The new 5i, 10i, 50i, and 100i gateways have been designed primarily with Nokia’s own Symbian-based smart phones and Communicator devices in mind, many of which ship with Nokia’s own IPSec client as standard.

However, Nokia has not limited the applicability of its new gateways to its own smart devices. Nokia VP of enterprise solutions, Bob Brace, said the gateways will work with any mobile device equipped with an IPSec VPN client. Brace specifically mentioned notebook PCs but interoperability should also stretch to Windows Mobile and Palm OS-powered devices with suitable client software.

The new gateways make use of Nokia’s IP Clustering technology, which allows multiple VPN gateways to function as one unit with a single IP address. This minimizes service disruption and allows for dynamic load balancing when new security appliance are added to or removed from a network.

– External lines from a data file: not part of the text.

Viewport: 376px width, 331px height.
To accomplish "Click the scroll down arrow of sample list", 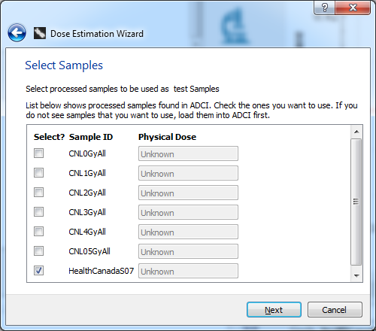I will pos(356,275).
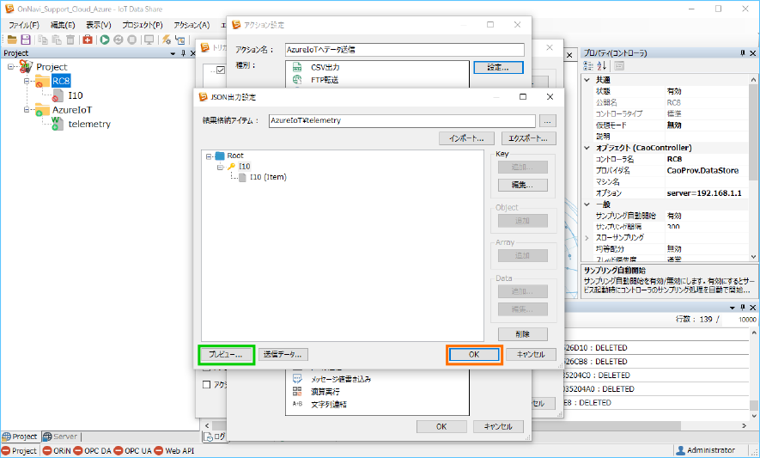Click the I10 key node in JSON tree
Image resolution: width=760 pixels, height=458 pixels.
[x=244, y=167]
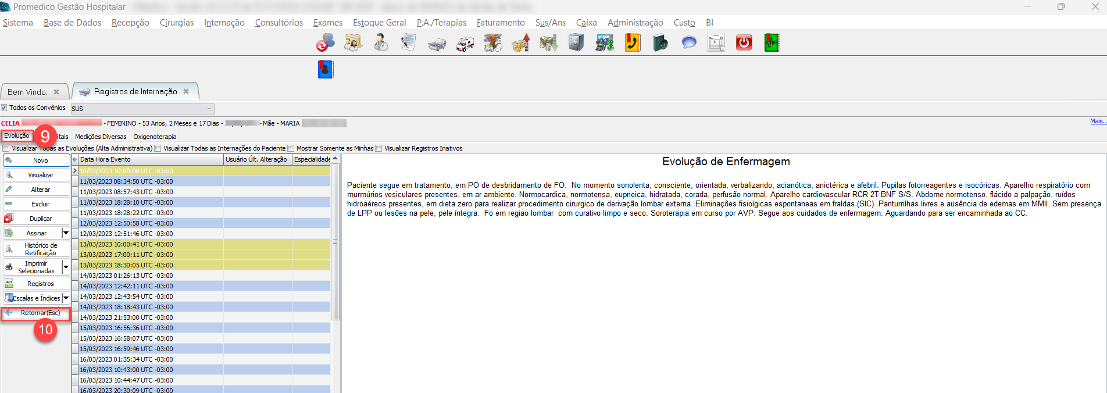Viewport: 1107px width, 393px height.
Task: Enable Visualizar Todas as Internações do Paciente
Action: pos(158,148)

The gateways also include a patent-pending technology known as Meta-Hop. This creates a self-learning, self-healing mesh network that tracks and routes traffic over multiple connection paths, maintaining session persistence between the server application and the client device if the current connection fails.

This feature will become more important as multi-radio devices such as Nokia’s 9500 Communicator, which features GPRS, EDGE and WLAN, become more common.

Mr Brace said the new gateways meet an increasing demand to run true-client server applications on mobile devices and offer an alternative to the web-based applications enabled by SSL VPNs while taking account of the variety of devices on offer. You can give SSL access to email but a lot of enterprises are rolling out applications, he said. It’s all very well coming up with another device but unless they’re integrated with IT systems it won’t succeed as well as it might.

The gateways are supported by Nokia’s VPN Manager. This allows centralized creation and updating of security policies and configurations as well as over-the-air provisioning and management to Symbian OS-based devices.

These features suggest a longer term focus by Nokia on OTA device management beyond security. That’s not something we’re doing today but we have the technology if you want to use it. There are APIs we could open to other vendors, said Mr Brace.

Nokia’s latest VPN gateways range from the $400 5i, which can support 20 simultaneous VPN tunnels, to the 100i, which will sell for $10,000 and support 100,000 concurrent tunnels. A lot of vendors charge per user, said Mr Brace. Even small enterprises could get a very low cost end-to-end product with the 5i.